I was the kid who got in trouble for blowing up this myth in 5th grade when I said something like, "it's only for adults and it sounds gross, but apparently it's also fun and a bonding experience." I also included that you didn't have to be married to do it unless that was something you chose, you could have sex with anyone, but they should be someone who respects you.
Anonymous
Anonymous wrote:
Anonymous wrote:
Anonymous wrote:
Anonymous wrote:
Anonymous wrote:The meaning of the lyrics of most of my favorite songs from the 70s...and 80's for that matter!


Lol
Yes
I thought song lyrics “afternoon delight” was akin to Narnia’s Turkish delight (dessert)


I read the Narnia books 40 years ago and I still don’t know what Turkish Delight is.


It is similar to the consistency of jello and the flavor of rose water. Sometimes it’s coated in chocolate. Essentially it’s a candy.


It’s chewier than jello. More like a Welch’s fruit snack or a gummy bear.

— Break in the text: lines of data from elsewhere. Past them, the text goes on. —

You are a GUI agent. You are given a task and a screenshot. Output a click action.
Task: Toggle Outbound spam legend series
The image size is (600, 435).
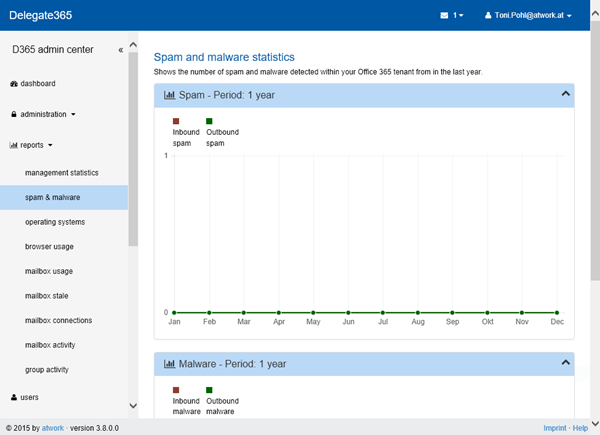[x=222, y=137]
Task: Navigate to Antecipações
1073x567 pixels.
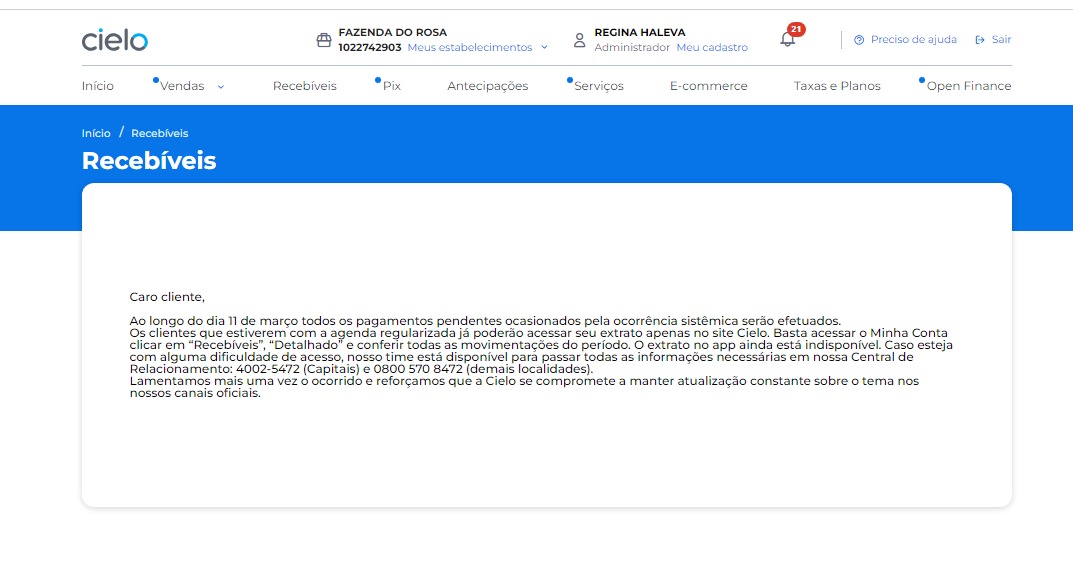Action: click(487, 86)
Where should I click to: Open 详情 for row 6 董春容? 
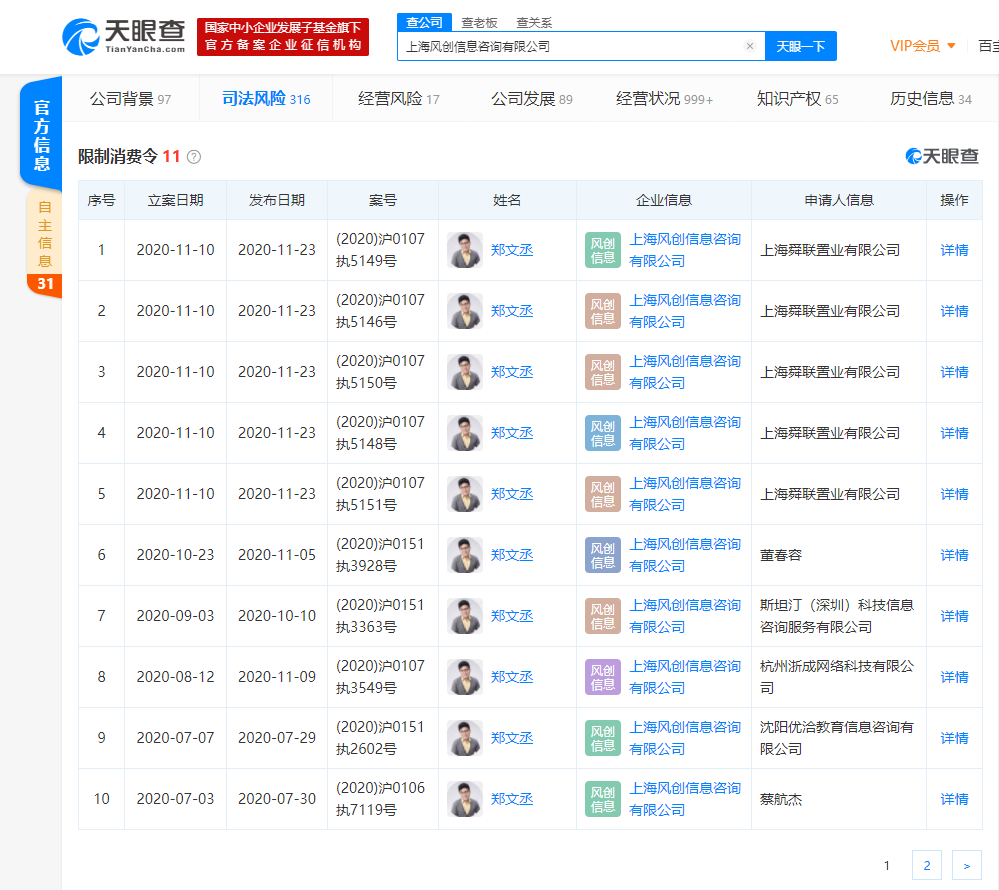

Is it much more appetizing than it sounds from that description?
Anonymous
Anonymous wrote:
Anonymous wrote:
Anonymous wrote:
Anonymous wrote:The meaning of the lyrics of most of my favorite songs from the 70s...and 80's for that matter!


Lol
Yes
I thought song lyrics “afternoon delight” was akin to Narnia’s Turkish delight (dessert)


I read the Narnia books 40 years ago and I still don’t know what Turkish Delight is.


My daughter was just reading a book (not narnia) and asked me what Turkish delight was! I was afraid to look it up.


It’s a candy! It’s totally fine to google it.
Anonymous
Anonymous wrote:
Anonymous wrote:1) I didn't know that women have a urethra- I thought urine came out of the vagina;

2) I didn't know that only the cervix dilates during child birth. I thought the vagina dilated as well.

Lord, have mercy.


This was my favorite episode of OITNB.

"THREE HOLES?!"


SNL had a commercial sketch about this last week.
Anonymous
Anonymous wrote:
Anonymous wrote:
Anonymous wrote:
Anonymous wrote:
Anonymous wrote:
Anonymous wrote:The meaning of the lyrics of most of my favorite songs from the 70s...and 80's for that matter!


Lol
Yes
I thought song lyrics “afternoon delight” was akin to Narnia’s Turkish delight (dessert)


I read the Narnia books 40 years ago and I still don’t know what Turkish Delight is.


It is similar to the consistency of jello and the flavor of rose water. Sometimes it’s coated in chocolate. Essentially it’s a candy.


It’s chewier than jello. More like a Welch’s fruit snack or a gummy bear.

Is it much more appetizing than it sounds from that description?


The rosewater one is amazing!
Anonymous
Anonymous wrote:
Anonymous wrote:
Anonymous wrote:
Anonymous wrote:
Anonymous wrote:The meaning of the lyrics of most of my favorite songs from the 70s...and 80's for that matter!


Lol
Yes
I thought song lyrics “afternoon delight” was akin to Narnia’s Turkish delight (dessert)


I read the Narnia books 40 years ago and I still don’t know what Turkish Delight is.


My daughter was just reading a book (not narnia) and asked me what Turkish delight was! I was afraid to look it up.


It’s a candy! It’s totally fine to google it.